Moreover, in our experience, as the mucosectomy has to be carried out from the dentate line, the "S" reservoir seems to be the most suitable. An aspect that is still being discussed, however, concerns the suitability of performing a mucosectomy and thus a hand-sewn, end-to-end, ileoanal anastomosis (for the S reservoir), removing the residual rectal mucosa (1.5-3 cm long) from the dentate line including the transitional epithelium between the anal and rectal mucosa. If a mucosectomy is not performed and stapling (often double stapling) is carried out, the entire transitional zone—at a minimum—is left: more centimetres of rectal mucosa may easily be left in relation to the thickness of the pelvic floor, the patient's sex and surgeon's skills.
The benefits of stapling include faster operating times, slightly better functional results and the possibility of avoiding a protective ileostomy. However, a 28% risk of adenomas forming in the transition zone and in the residual rectal mucosa exists, as demonstrated by Remzi et al. . In our opinion, the risk
of cancer developing is relevant as it is not always easy to monitor and treat polyps close to the dentate line and malignant transformation can also occur during endoscopic follow-up .
Also Ooi et al. , in a recent work, points out the need for careful monitoring of the transitional zone left In Situ for cancer risks, and reconsiders the suitability of mucosectomy in patients with widespread polyps on the rectal mucosa. In our experience, we have always carried out mucosectomy from the dentate line and in the second case of FAP operated on in 1985, this decision was prompted by the discovery of a stage A Dukes carcinoma in the removed mucosa section. Once mucosectomy is carried out and the reservoir is located in the pelvic space, ileoanal hand-sewn anastomosis in one layer is executed (Figs. 11,12 ).
From 1984 to 2005, we have operated on 40 cases of FAP with all the techniques in our possession, including the Kock pouch for a continent ileostomy in a patient who could not preserve the sphincters but wanted to reduce the problems related to definitive ileostomy. In 1996, we started treating FAP patients, when possible, with the videolaparoscopic techniques previously described. In this period, 9 out of 17 FAP patients were treated (2 with IRA, 7 with IPAA) with VDL or HALS, without any major complications when compared to the traditional open technique.
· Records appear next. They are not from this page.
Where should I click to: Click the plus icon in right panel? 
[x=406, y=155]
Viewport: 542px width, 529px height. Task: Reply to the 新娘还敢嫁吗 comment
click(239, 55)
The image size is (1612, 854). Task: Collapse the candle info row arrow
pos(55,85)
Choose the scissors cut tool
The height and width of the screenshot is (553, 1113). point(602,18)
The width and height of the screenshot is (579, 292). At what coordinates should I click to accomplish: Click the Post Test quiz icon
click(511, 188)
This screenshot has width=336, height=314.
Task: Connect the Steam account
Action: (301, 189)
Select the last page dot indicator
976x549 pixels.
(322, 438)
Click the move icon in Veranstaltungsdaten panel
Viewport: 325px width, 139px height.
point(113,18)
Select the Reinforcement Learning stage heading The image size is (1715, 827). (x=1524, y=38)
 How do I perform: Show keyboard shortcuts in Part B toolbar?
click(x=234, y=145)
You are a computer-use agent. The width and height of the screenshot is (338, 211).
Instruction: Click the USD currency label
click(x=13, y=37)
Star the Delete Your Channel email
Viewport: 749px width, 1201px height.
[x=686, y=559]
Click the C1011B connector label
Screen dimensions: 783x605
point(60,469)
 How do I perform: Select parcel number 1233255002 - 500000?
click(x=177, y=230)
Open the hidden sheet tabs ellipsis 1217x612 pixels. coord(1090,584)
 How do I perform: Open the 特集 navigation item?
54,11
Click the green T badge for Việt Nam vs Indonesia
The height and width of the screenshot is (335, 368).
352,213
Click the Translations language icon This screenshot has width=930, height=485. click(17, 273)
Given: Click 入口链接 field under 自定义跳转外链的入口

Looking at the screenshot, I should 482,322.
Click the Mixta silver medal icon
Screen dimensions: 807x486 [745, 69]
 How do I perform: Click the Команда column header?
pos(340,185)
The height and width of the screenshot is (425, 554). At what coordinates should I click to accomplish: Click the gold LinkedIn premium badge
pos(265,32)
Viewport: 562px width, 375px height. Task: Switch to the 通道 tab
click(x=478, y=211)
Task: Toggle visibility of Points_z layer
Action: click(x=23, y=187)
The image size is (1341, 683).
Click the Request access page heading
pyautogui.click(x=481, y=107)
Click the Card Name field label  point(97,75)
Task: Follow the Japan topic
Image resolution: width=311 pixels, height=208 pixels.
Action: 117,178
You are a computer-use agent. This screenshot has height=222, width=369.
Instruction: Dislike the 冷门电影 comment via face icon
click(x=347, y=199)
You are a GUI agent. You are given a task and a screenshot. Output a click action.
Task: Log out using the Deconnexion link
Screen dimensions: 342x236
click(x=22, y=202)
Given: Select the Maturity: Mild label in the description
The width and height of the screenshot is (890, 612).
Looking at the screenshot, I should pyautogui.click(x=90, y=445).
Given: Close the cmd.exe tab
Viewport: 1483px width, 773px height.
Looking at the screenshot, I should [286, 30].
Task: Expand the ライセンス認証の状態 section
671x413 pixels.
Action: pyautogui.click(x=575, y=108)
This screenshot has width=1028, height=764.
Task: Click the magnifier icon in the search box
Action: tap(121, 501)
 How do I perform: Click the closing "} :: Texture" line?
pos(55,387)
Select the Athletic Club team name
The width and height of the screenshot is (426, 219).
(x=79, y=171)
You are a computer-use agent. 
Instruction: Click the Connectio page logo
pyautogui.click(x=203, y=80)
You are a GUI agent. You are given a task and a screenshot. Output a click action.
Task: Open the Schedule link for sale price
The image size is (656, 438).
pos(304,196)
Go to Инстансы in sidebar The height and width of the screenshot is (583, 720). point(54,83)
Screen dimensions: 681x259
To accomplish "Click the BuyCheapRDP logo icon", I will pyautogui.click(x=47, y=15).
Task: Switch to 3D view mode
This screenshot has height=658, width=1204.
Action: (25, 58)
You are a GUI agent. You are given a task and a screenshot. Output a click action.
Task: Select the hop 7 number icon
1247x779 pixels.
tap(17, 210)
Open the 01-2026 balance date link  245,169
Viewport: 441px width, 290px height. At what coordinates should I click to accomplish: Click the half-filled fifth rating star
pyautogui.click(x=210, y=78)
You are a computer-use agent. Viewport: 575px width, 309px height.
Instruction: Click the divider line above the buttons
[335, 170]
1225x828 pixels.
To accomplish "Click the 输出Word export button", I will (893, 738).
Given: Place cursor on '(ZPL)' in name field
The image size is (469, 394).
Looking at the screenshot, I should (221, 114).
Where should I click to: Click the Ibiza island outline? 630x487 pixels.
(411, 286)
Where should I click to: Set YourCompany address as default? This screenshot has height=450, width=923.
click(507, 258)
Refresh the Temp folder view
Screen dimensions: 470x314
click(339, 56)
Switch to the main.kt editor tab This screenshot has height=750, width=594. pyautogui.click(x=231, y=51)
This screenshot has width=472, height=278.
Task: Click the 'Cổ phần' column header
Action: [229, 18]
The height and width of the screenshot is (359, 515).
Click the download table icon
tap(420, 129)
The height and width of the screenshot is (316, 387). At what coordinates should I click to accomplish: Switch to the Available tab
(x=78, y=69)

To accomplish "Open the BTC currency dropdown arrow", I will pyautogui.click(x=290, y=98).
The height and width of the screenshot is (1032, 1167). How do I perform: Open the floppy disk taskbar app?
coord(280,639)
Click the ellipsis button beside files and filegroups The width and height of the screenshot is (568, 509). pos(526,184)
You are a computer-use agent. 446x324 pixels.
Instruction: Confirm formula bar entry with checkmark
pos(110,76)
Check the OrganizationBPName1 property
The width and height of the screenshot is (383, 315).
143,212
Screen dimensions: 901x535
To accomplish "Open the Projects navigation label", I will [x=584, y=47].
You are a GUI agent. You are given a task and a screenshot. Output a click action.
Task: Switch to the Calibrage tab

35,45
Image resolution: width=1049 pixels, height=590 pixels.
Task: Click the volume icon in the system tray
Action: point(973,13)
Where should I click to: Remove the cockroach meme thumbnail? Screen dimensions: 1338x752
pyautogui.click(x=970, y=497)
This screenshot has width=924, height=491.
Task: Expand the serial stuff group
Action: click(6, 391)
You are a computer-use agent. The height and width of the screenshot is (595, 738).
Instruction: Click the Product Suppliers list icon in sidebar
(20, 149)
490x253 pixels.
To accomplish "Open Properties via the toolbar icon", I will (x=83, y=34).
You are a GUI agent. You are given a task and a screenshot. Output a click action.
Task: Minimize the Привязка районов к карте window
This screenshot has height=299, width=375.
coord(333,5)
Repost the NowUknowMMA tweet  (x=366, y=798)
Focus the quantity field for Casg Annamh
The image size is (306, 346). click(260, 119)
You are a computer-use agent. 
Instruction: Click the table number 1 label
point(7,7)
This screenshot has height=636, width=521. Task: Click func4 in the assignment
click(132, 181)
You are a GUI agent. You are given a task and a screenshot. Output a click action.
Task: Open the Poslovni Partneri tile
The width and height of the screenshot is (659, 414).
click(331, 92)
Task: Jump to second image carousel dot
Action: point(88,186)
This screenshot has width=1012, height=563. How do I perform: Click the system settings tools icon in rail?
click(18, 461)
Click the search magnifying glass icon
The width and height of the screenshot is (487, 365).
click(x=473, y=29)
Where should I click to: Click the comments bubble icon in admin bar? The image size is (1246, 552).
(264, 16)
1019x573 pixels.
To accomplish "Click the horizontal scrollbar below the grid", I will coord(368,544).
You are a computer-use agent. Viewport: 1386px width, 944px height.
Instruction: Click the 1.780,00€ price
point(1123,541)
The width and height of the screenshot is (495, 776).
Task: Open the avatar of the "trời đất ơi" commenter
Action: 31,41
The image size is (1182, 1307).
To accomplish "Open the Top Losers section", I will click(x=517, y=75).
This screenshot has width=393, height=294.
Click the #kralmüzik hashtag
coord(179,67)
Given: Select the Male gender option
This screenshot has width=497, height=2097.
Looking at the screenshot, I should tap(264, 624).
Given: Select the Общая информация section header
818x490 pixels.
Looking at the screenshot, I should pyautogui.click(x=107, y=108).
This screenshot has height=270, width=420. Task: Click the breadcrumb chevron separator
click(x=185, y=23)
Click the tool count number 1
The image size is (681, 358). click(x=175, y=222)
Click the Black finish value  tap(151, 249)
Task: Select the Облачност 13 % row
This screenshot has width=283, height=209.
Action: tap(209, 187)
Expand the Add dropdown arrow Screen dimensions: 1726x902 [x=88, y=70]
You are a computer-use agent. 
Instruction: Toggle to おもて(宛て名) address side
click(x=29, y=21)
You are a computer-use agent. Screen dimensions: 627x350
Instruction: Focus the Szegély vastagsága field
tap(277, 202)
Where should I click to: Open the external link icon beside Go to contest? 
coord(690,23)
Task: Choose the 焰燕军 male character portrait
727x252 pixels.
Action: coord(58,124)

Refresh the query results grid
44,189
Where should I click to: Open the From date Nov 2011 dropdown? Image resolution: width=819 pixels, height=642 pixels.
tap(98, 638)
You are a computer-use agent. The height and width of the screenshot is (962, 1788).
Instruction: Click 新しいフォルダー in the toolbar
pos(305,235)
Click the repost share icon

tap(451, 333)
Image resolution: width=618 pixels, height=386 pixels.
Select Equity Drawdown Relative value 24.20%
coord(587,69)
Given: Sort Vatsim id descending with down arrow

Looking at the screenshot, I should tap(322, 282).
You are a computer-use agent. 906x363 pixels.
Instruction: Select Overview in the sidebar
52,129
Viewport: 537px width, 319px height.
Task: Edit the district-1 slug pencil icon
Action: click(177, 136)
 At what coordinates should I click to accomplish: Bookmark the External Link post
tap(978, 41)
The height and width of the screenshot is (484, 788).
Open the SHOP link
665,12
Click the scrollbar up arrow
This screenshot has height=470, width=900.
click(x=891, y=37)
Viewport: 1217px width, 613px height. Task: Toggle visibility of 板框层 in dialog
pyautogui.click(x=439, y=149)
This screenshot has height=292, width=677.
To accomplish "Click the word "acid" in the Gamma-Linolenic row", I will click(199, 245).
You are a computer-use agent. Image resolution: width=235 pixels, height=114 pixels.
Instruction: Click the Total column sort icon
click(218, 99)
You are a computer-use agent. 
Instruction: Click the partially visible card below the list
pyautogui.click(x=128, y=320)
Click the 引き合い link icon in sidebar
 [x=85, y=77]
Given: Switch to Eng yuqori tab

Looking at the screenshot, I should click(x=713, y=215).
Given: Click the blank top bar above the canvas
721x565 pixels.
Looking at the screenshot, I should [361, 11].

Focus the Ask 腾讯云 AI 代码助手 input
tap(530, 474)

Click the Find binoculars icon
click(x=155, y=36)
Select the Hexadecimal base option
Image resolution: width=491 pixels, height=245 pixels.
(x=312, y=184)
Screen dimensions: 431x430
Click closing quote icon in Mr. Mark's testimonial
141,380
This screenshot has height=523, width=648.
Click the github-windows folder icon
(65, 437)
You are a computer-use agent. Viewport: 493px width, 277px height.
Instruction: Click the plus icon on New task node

Only two patients needed postoperative blood transfusion (one for each group) and no one in the laparoscopic group had an infection of the Pfannestiel incision. In our experience functional results such as continence, urgency, number of bowel movements and sexual functions do not differ significantly between IRA and IPAA and in patients operated with traditional or laparoscopic technique. With the HALS technique, the time needed to perform an IRA or IPAA is now quite similar to that needed in the traditional open technique; postoperative pain is normally lower and the patient can be discharged earlier. Moreover, the cost-effectiveness of laparoscopy increases with experience and patient satisfaction is greater. At the moment, the low number of patients operated on with this technique does not allow statistical evaluation of the risk of postoperative bowel occlusion and of desmoid tumour growth at the scar site. The laparoscopic experience obtained by treating IBD patients with HALS showed an absence of adherences in the second stage of the operation (proctectomy and IPAA) and this situation seems to reduce the risk of bowel occlusion. None of the nine patients treated with laparoscopy needed readmission, while 2 out of 31 patients treated traditionally were readmitted due to bowel occlusion and one needed surgery for adherences.